Le dije a María que sólo saldría a comprar tabaco, que para nada me iba a andar entreteniendo con el bullicio o el ajetreo de la avenida. Dos calles abajo de la cafetería Espíritu Santo, derechito al estanco de la señora Mercedes y ya. Me dijo que yo «iba por cigarros, no a pasear». Yo la entiendo, no me quería ver embobado con los edificios de la Gran Vía o sentado en una banca olvidada de Malasaña.
Llevábamos cinco años casados y estábamos en –lo que yo llamaría años después– una crisis de trama. Ese punto en el que tu historia no sabe qué hacer o, más bien, no sabes cómo continuarla dignamente. El principio fue llamativo: un encuentro fugaz en Reforma, las casualidades, una herencia familiar mutua, la boda totalmente etílica y, para ella, una beca de estudios en Madrid. Al mismo tiempo, conseguí una estancia de dos años –que se volvió indefinida– como curador en el Reina Sofía. En total, hace cinco años que vivíamos en un estudio de dos habitaciones en la calle Fuencarral.
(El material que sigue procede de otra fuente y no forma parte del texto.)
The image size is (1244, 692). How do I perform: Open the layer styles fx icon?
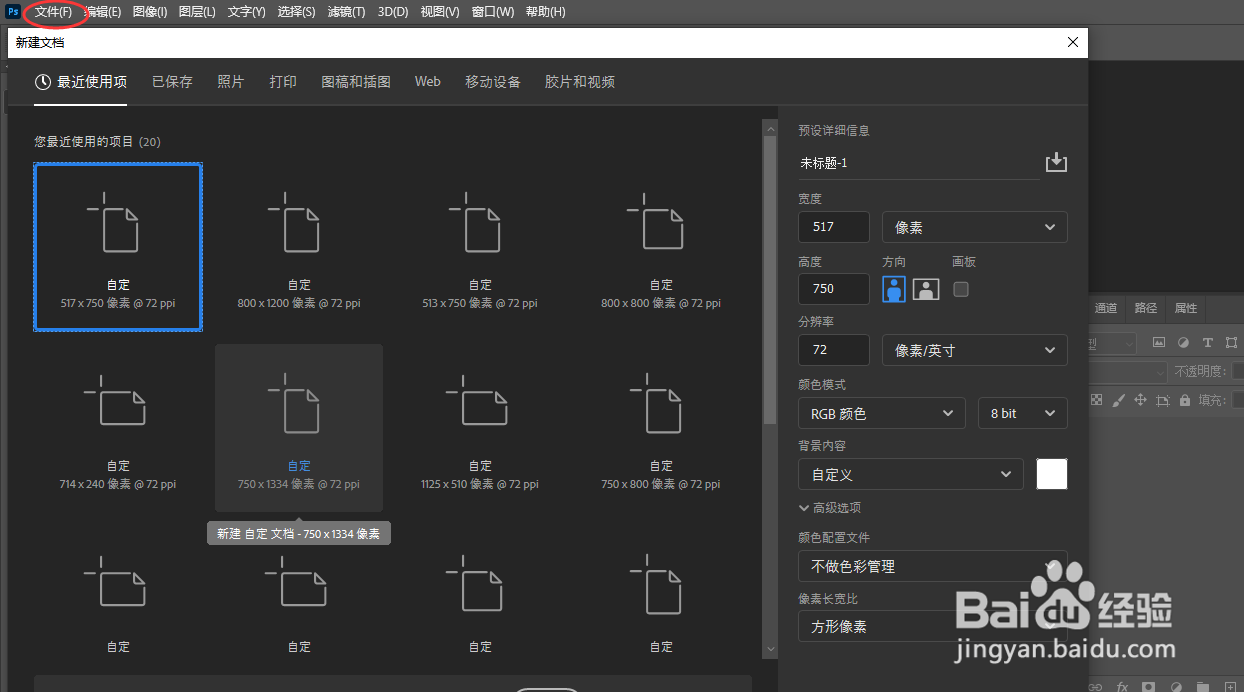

Para ese entonces, yo estaba estancado: un trabajo basado en la pobre interacción con un solo edificio y una esposa que mostraba mayor excitación por un doctorado que por las sábanas de su cama.
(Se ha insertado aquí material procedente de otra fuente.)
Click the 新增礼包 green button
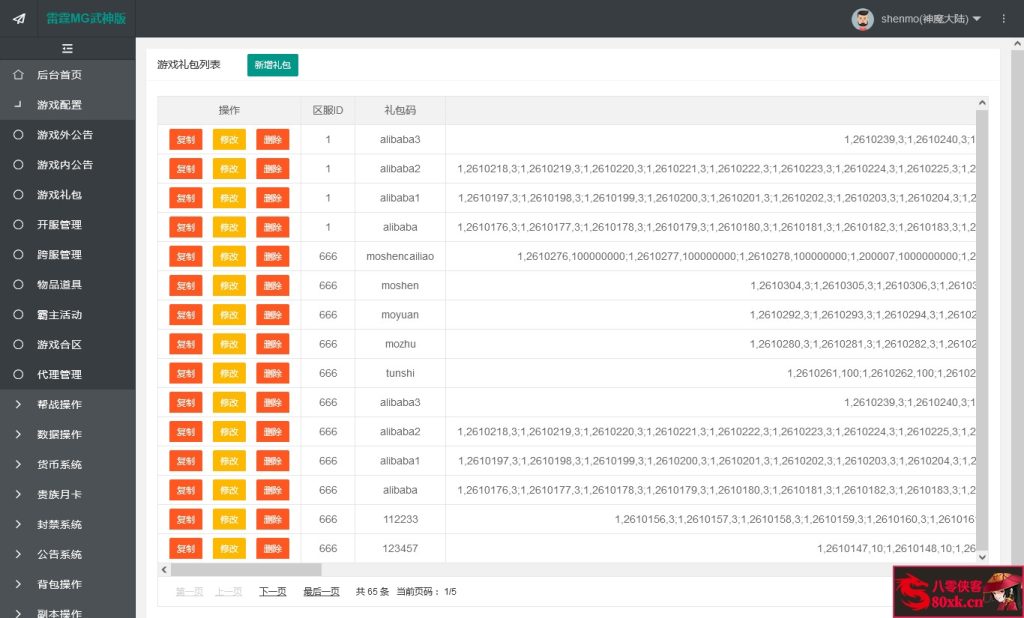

Antes de conocer a María, vivía para viajar. No me refiero solamente al clásico viaje a la montaña o el boleto de avión anual. A mí lo que me gustaba era no estar aquí y estar allá. Me fascinaba dar paseos por las calles, nada más. Caminar, observar y ser la ciudad; ir hacia adelante. Algo en el ejercicio de mover un pie tras otro me decía que todo iba bien, que la trama se podía hacer y deshacer. Luego cambié los paseos en Reforma por los recorridos eróticos sobre María.
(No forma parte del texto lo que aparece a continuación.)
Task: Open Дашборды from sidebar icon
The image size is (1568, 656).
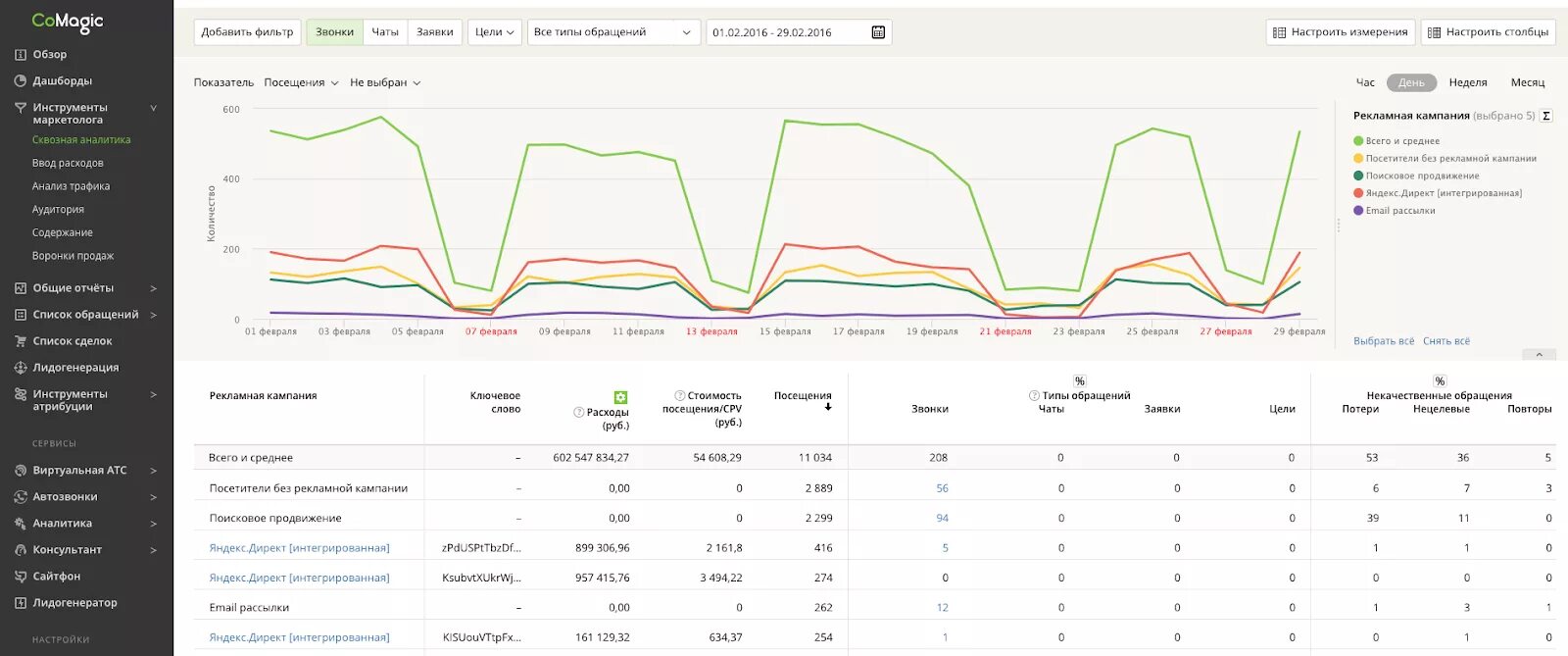Action: click(20, 81)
Madrid está hecho para pasear, pero no me importaba, yo andaba por ahí sin ver, caminando pero no paseando. Era como si mi vista hubiera sido nublada por los labios de María. A eso me abocaba hasta que sus exámenes, sus bibliotecas y sus investigaciones le ganaron a sus ganas de ser recorrida. Entonces ahí estaba yo, inventándome un viaje de trabajo a Bilbao, alentando el paso en el Paseo del Prado y empezando a distinguir las cafeterías y librerías que, a mi parecer, brotaron un día antes de la nada. María se dio cuenta: notaba la lentitud de mi caminar por Fuencarral, se estremecía a escondidas cuando íbamos en pareja por Plaza Mayor y –eventualmente– no podía seguirme el paso, le inquietaba cuando le decía «andaba por ahí» y le extrañaba que pusiera una repentina atención al sonido de mis zapatos.
A pesar de mis intentos de paseo –de fuga–, todavía pensaba en transitar por la piel de María. Pero ahí estaba yo camino a la tabaquería («el estanco», como le dicen acá). Traté de no pasear y evité prestar atención al acordeonista de la esquina y los árboles incrustados en el pavimento. No me entretuve con el olor de la panadería o el escaparate de la tienda de litografías. No pasé por un café con leche ni contemplé los pósters de las paredes. Me fui de largo, toda la calle arriba hasta llegar al metro de Tribunal; vuelta a la derecha y unos Lucky Strike para liar. Mientras esperaba mi turno sucedió: el paseo, la observación y el encanto de ser parte de todo me había invadido. Podía oler la calefacción y el sudor del estanco, me percataba de la vitrina infestada de puros y filtros, la madera corroída, el hijo de la señora Mercedes tecleando sin parar en la caja registradora, las arrugas precoces de mi mano derecha, el olor a jamón y otra vez lo sentía todo. Ya no estaba con María en el apartamento, ya no era inmóvil. Estaba aquí, en otro lado, comprando tabaco, lejos del sofá. Salí precipitadamente del estanco, de mi trama pausada y trabada. Decidí pasear por el barrio de Malasaña y escuchar la suela de mis zapatos, sentir el solitario frío de un edificio en remodelación y ver la luz verde de una farmacia. Algo en el ir y venir de extraños me recordó que podía alejarme y flirtear con el vaivén de mi piernas, con mi menguante estabilidad. Existía la posibilidad de seguir mi trama en un proyecto de innumerables calles y callejones o continuar con el limitado cuerpo de María. Fue cuestión de impulsar mis piernas hacia adelante y seguir y nunca regresar.